30 year fixed rate mortgage – 3 month trend

The Fed has handed mortgage borrowers a once-in-a-lifetime opportunity. Mortgage rates have plummeted to the lowest levels in modern history, opening the doors to new groups of refinancers and surprising many homebuyers.

30 year fixed rate mortgage – 3 month trend

The benchmark 30-year fixed-rate mortgage fell to 3.55 percent from 3.7 percent, according to the Bankrate.com national survey of large lenders. The mortgages in this week’s survey had an average total of 0.39 discount and origination points. One year ago, the mortgage index stood at 4.3 percent; four weeks ago, it was 3.8 percent.

The benchmark 15-year fixed-rate mortgage fell to 2.88 percent from 2.95 percent. The benchmark 5/1 adjustable-rate mortgage fell to 2.68 percent from 2.69 percent.

All of those are record lows in Bankrate’s weekly survey, which began in 1985, when the 30-year fixed mortgage was above 12 percent.

Weekly national mortgage survey

Results of Bankrate.com’s Sept. 26, 2012, weekly national survey of large lenders and the effect on monthly payments for a $165,000 loan:

  30-year fixed 15-year fixed 5-year ARM
This week’s rate: 3.55% 2.88% 2.68%
Change from last week: -0.15 -0.07 -0.01
Monthly payment: $745.54 $1,129.96 $667.50
Change from last week: -$13.93 -$5.54 -$0.87

It’s been about two weeks since the Federal Reserve started a new round of bond purchases, a third round of quantitative easing nicknamed QE3. The 30-year fixed rate was 3.81 percent a day before the announcement and has fallen more than a quarter of a percentage point.

Rates were expected to fall slightly because of the Fed’s new efforts to keep rates low. But some analysts were surprised by this week’s steep decline, especially because higher mortgage fees imposed by Fannie Mae and Freddie Mac have added upward pressure on rates.

“I’m shocked,” says Michael Becker, mortgage banker at WCS Funding in Baltimore. “Even with the increase on guarantee fees (by Fannie and Freddie), they are still incredibly low.”

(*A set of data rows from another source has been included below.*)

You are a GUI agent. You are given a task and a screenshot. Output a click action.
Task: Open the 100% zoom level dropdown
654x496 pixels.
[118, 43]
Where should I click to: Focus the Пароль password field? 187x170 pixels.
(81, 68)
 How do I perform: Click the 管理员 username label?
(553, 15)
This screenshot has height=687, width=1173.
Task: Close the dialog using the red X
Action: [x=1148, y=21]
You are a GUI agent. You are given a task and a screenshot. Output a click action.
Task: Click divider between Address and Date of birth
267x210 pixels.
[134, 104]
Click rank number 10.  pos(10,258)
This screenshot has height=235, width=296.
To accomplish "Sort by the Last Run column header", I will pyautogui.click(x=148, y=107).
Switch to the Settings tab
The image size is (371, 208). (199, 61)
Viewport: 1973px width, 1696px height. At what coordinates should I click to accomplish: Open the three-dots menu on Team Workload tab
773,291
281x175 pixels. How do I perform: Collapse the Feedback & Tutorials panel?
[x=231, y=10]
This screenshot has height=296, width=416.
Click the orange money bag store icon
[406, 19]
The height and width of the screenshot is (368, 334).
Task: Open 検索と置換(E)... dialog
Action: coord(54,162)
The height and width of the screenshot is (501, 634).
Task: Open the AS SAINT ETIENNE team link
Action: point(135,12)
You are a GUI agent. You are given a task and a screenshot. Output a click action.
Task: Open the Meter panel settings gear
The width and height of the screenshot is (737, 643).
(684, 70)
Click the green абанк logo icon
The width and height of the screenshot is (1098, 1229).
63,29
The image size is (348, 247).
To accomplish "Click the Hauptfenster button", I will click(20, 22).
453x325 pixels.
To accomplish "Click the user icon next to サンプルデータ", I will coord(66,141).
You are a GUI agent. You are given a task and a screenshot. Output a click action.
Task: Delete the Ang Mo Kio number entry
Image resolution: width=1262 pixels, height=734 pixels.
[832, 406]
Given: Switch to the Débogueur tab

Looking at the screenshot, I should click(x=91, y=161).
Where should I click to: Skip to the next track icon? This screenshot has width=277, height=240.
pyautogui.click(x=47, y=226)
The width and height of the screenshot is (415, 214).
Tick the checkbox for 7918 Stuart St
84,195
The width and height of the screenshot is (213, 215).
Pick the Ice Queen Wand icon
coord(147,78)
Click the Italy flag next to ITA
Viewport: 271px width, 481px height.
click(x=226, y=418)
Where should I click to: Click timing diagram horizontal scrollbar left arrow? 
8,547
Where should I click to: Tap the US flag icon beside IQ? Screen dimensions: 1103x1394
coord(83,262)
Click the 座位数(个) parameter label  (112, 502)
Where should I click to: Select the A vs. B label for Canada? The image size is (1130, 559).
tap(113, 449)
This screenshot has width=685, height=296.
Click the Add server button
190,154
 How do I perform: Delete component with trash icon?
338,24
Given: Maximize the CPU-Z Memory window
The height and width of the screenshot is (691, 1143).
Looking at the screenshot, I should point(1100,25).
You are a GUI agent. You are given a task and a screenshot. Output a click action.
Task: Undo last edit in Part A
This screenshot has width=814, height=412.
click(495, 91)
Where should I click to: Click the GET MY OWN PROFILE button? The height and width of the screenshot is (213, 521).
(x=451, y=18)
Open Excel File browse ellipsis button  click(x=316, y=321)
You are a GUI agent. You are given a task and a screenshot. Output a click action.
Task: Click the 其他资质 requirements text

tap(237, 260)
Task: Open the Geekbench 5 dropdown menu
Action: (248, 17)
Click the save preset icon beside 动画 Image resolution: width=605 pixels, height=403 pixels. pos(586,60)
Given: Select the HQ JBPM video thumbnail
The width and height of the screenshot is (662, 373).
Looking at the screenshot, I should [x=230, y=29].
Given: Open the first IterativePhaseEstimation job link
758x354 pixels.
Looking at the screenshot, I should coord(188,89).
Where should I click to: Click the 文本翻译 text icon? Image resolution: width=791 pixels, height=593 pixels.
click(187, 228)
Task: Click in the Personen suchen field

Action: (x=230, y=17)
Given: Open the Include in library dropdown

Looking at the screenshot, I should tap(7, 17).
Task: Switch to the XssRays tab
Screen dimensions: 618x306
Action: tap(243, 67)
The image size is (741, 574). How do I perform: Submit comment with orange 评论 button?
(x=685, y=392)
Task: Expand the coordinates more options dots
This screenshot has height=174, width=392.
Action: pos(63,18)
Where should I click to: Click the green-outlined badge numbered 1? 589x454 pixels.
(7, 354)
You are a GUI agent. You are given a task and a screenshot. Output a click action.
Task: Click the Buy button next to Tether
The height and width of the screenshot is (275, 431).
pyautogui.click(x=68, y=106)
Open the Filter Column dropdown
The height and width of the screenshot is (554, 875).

FHA refinancers may qualify now

The new lows represent a renewed chance for homeowners who tried to refinance with the Federal Housing Administration streamline program but didn’t qualify because of high mortgage insurance premiums, says Derek Egeberg, a branch manager at Academy Mortgage in Yuma, Ariz.

The Federal Housing Administration offers streamline refinances for borrowers with FHA mortgages if the refinance reduces the borrower’s monthly payments by 5 percent or more. Many homeowners couldn’t refinance under this plan because FHA’s high mortgage insurance premiums ate away most of their potential savings. The streamline program reduces the mortgage insurance fees for mortgages endorsed by May 2009. Borrowers who got their mortgages after that are stuck with the higher fees.

But with rates so low, more of these borrowers can meet the savings threshold — even as they choose slightly higher rates to cover closing costs, Egeberg says.

Borrowers who recently refinanced thinking they had grabbed the lowest rate in history also may benefit from the new lows, Becker says.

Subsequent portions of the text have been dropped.